Data provided:
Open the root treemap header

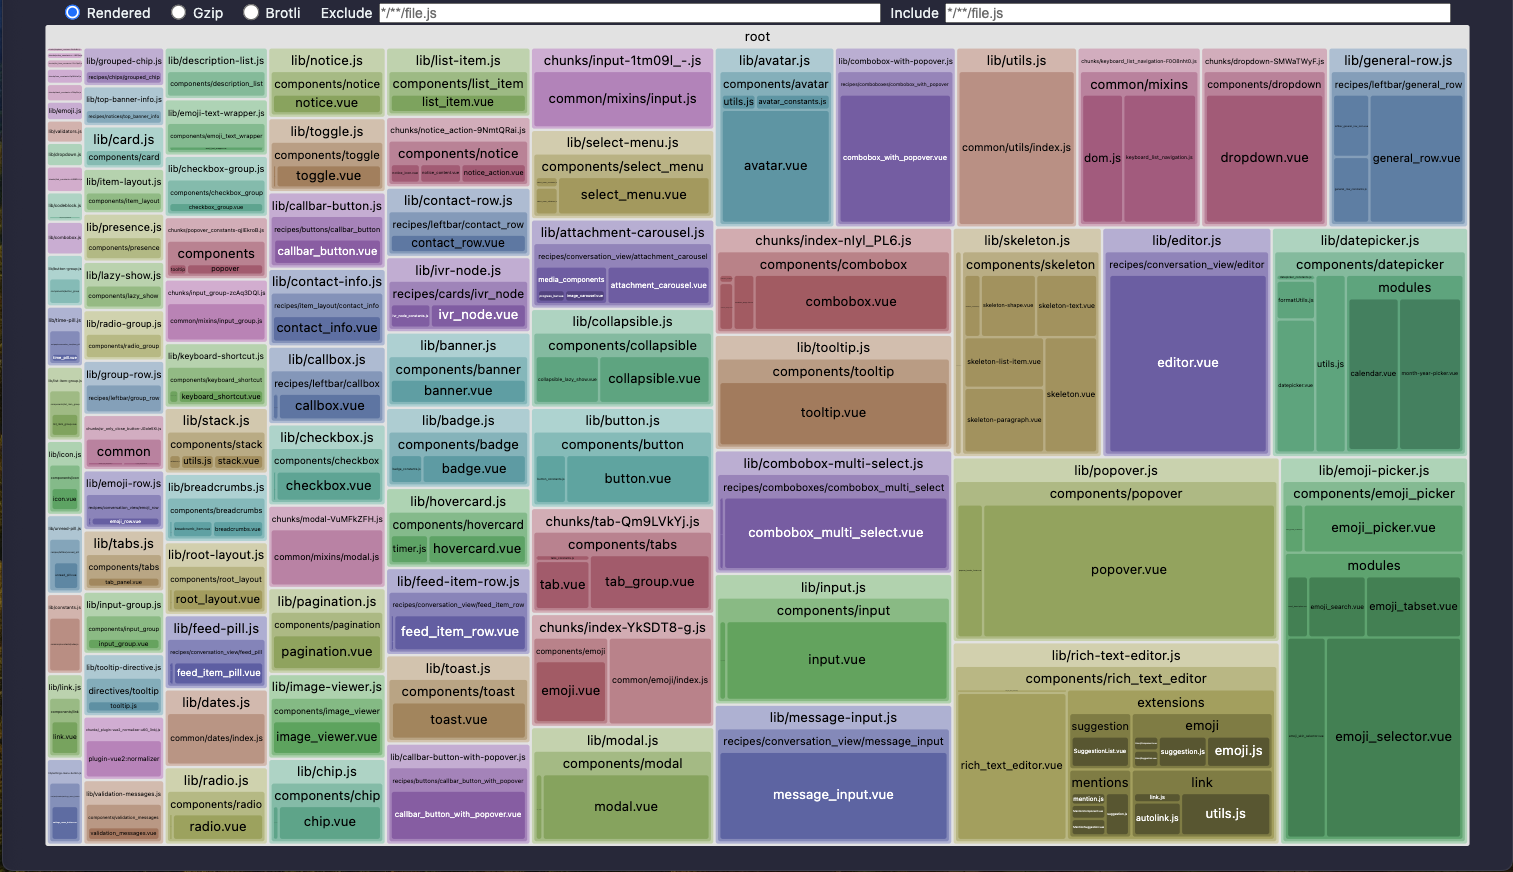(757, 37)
* * *
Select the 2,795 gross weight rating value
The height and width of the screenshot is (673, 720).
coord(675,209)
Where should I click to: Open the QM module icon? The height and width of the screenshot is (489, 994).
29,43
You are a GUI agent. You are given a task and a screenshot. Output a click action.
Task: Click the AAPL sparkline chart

Problem description:
Output, from the data above, the lines from the line with "Select the 2,795 gross weight rating value" to the line with "Task: Click the AAPL sparkline chart" exactly as they stand, both ends included and nothing else.

Exercise solution:
Select the 2,795 gross weight rating value
The height and width of the screenshot is (673, 720).
coord(675,209)
Where should I click to: Open the QM module icon? The height and width of the screenshot is (489, 994).
29,43
You are a GUI agent. You are given a task and a screenshot. Output a click action.
Task: Click the AAPL sparkline chart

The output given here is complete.